Nomore, what has options expiry got to do with someone dumping 11 million shares in KZL??????

That's no correlation to KZL??


----------



## nomore4s (19 December 2009)

*Re: KZL - Kagara Zinc*



lioness said:


> Nomore, what has options expiry got to do with someone dumping 11 million shares in KZL??????
> 
> That's no correlation to KZL??




lioness how about you read the quoted text in my post, I was replying to satanoperca saying volumes on the XAO/XJO had jumped in the last 2 days.

And also while not 100% sure because I don't have access to the data, for someone to be "dumping" 11 million shares on the close someone has to be buying them and there is no way there would normally be that much depth in the queue on close for KZL, so it has to be some sort of prearranged trade.
Considering that 15.84million shares were traded for the day and 11mill came at the close I would hazard a guess that only 5-6million of that was true volume - the other 10mill were some sort of cross trade or something.


----------



## lioness (19 December 2009)

*Re: KZL - Kagara Zinc*



nomore4s said:


> lioness how about you read the quoted text in my post, I was replying to satanoperca saying volumes on the XAO/XJO had jumped in the last 2 days.
> 
> And also while not 100% sure because I don't have access to the data, for someone to be "dumping" 11 million shares on the close someone has to be buying them and there is no way there would normally be that much depth in the queue on close for KZL, so it has to be some sort of prearranged trade.
> Considering that 15.84million shares were traded for the day and 11mill came at the close I would hazard a guess that only 5-6million of that was true volume - the other 10mill were some sort of cross trade or something.

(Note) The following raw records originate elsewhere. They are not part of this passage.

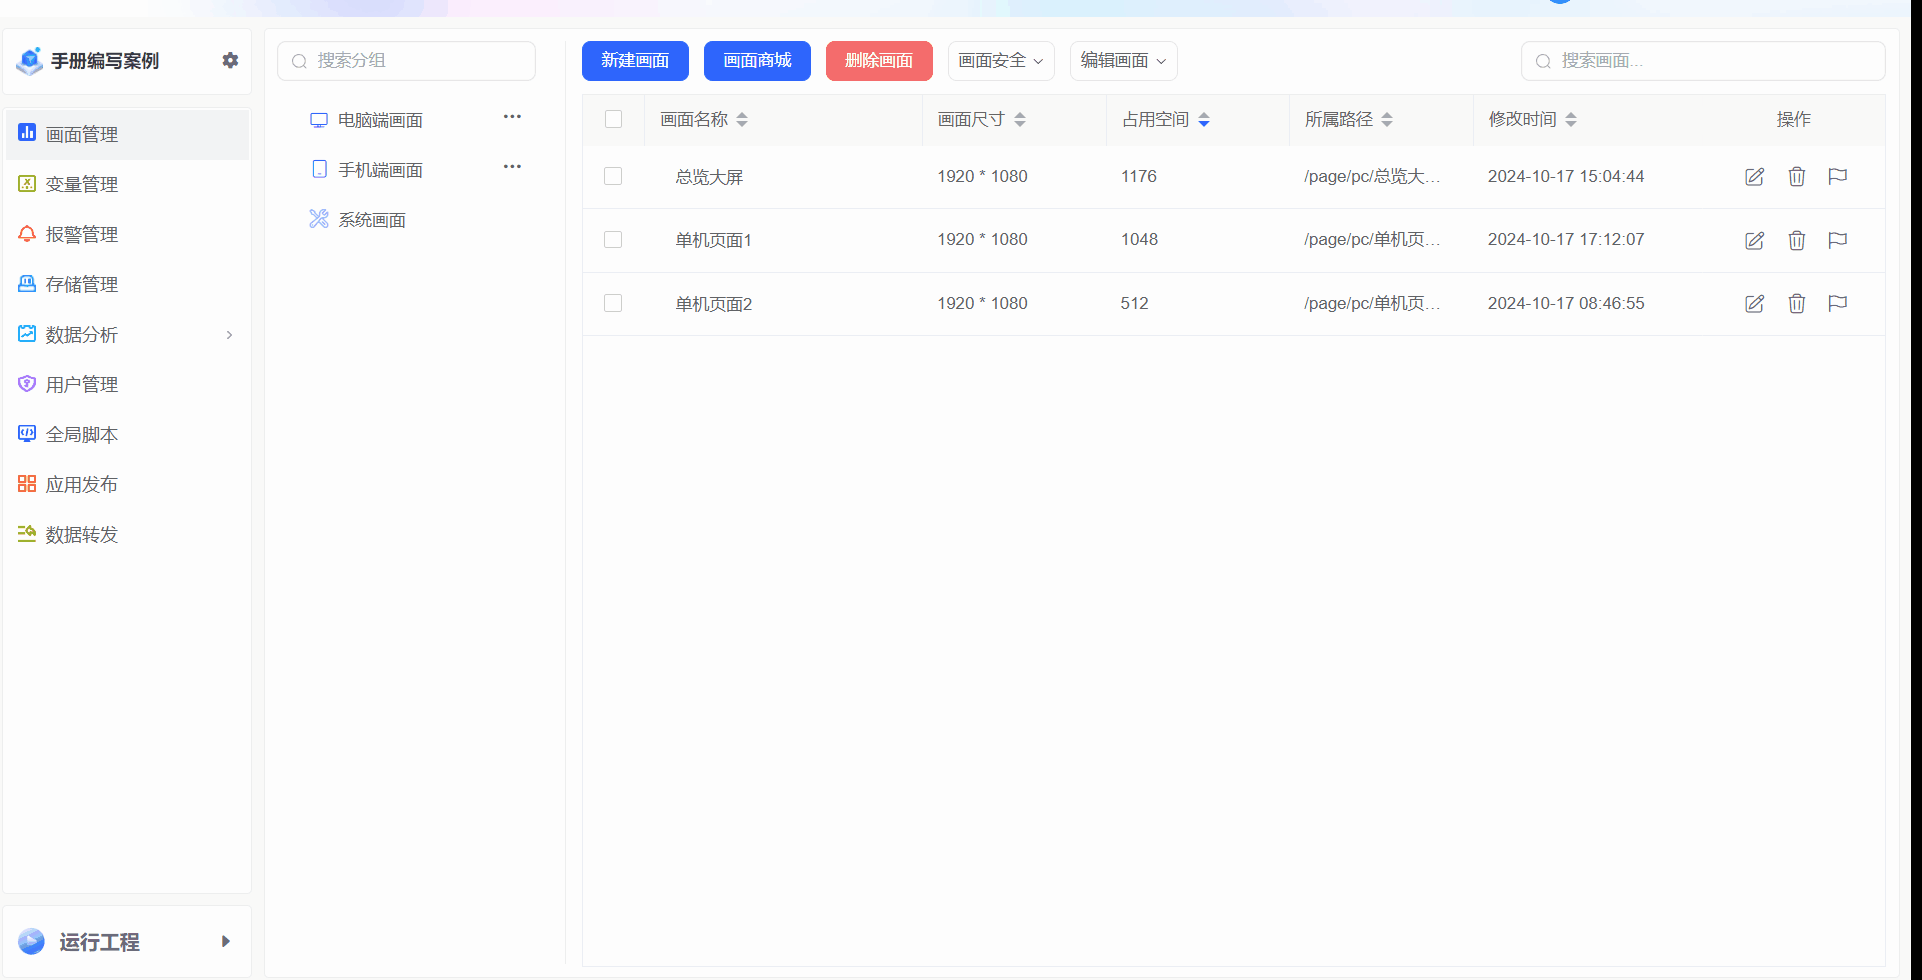The width and height of the screenshot is (1922, 980).
Task: Open the 编辑画面 dropdown menu
Action: pyautogui.click(x=1123, y=61)
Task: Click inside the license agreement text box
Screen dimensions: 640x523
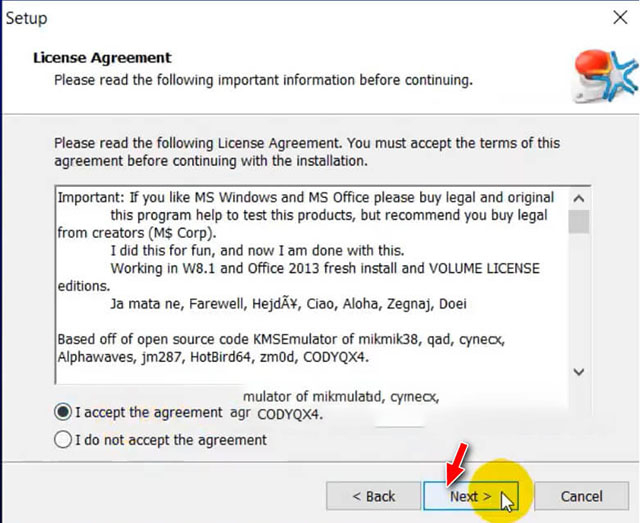Action: click(x=312, y=286)
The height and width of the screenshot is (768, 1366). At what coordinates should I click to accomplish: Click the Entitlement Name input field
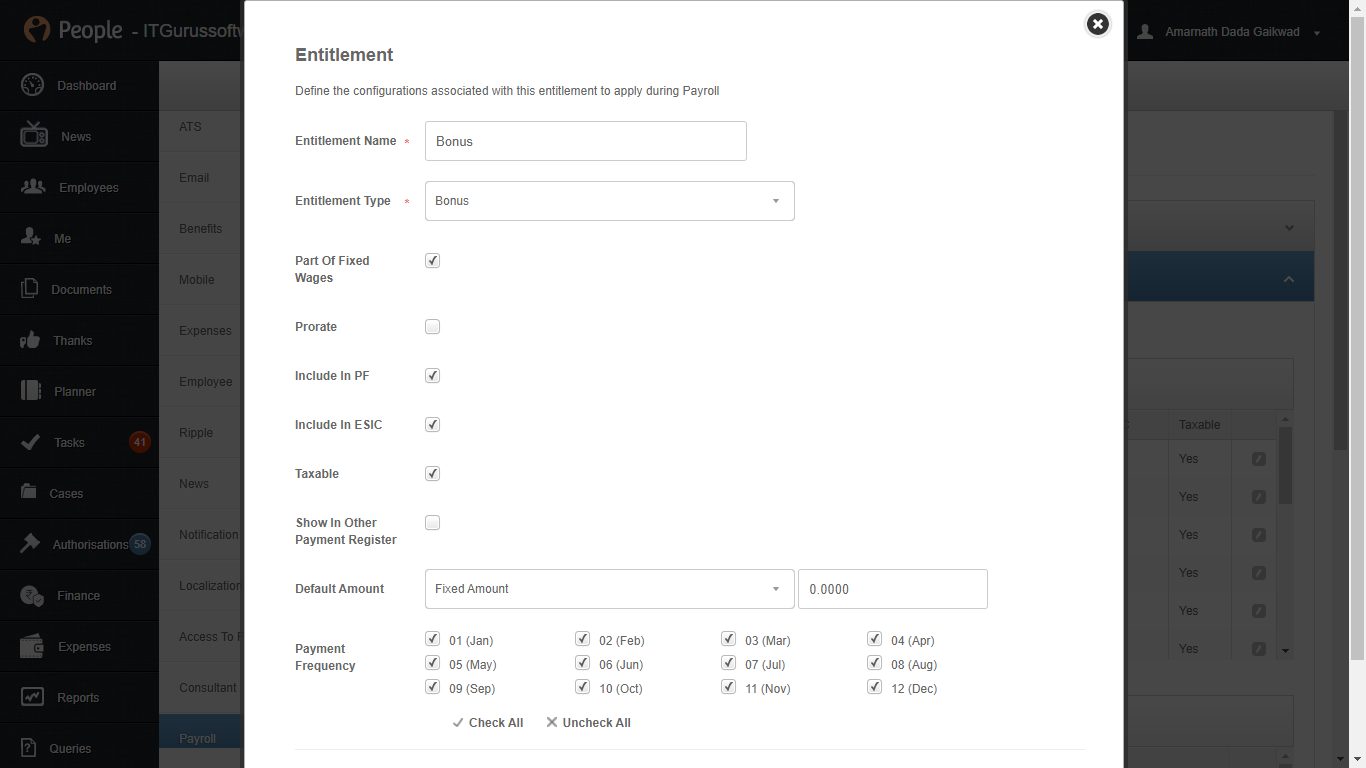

Yes, apologies nomore. You are right, it was a cross trade but I suspect more weakness coming as the depth still has many sellers in the millions waiting to exit. Monday will point to a true picture.


----------



## ectoplasm (4 January 2010)

*Re: KZL - Kagara Zinc*

Hi lioness,

Not much chatter on the KZL thread over new year. I think that high volume day (on the 18/12) was a key reversal day, and if Ni bounces off the support then KZL is in the early stage of breaking out (yes bit to early to call but that is life). Some fundamental news would assist the breakout

Two charts below:
1. Daily KZL - showing resistance @ $1.15. 

2. KITCO's Spot Ni price


----------



## lioness (4 January 2010)

*Re: KZL - Kagara Zinc*



ectoplasm said:


> Hi lioness,
> 
> Not much chatter on the KZL thread over new year. I think that high volume day (on the 18/12) was a key reversal day, and if Ni bounces off the support then KZL is in the early stage of breaking out (yes bit to early to call but that is life). Some fundamental news would assist the breakout
> 
> ...




Hi Ecto,

I have been watching this closely for the last 3 weeks and someone is definitely in there absorbing and manipulating. Reckon it is someone big as they throw around large shares, they must be waiting for the Mungana IPO which must be close now. January is strong for stocks and with Zinc and NI starting to surge, we should see 1.15 broken with 1.60 the target. I am waiting for the $2 target before thinking about selling. With China surging, KZL should be worth much more by end of 2010. I am amazed it is so cheap still.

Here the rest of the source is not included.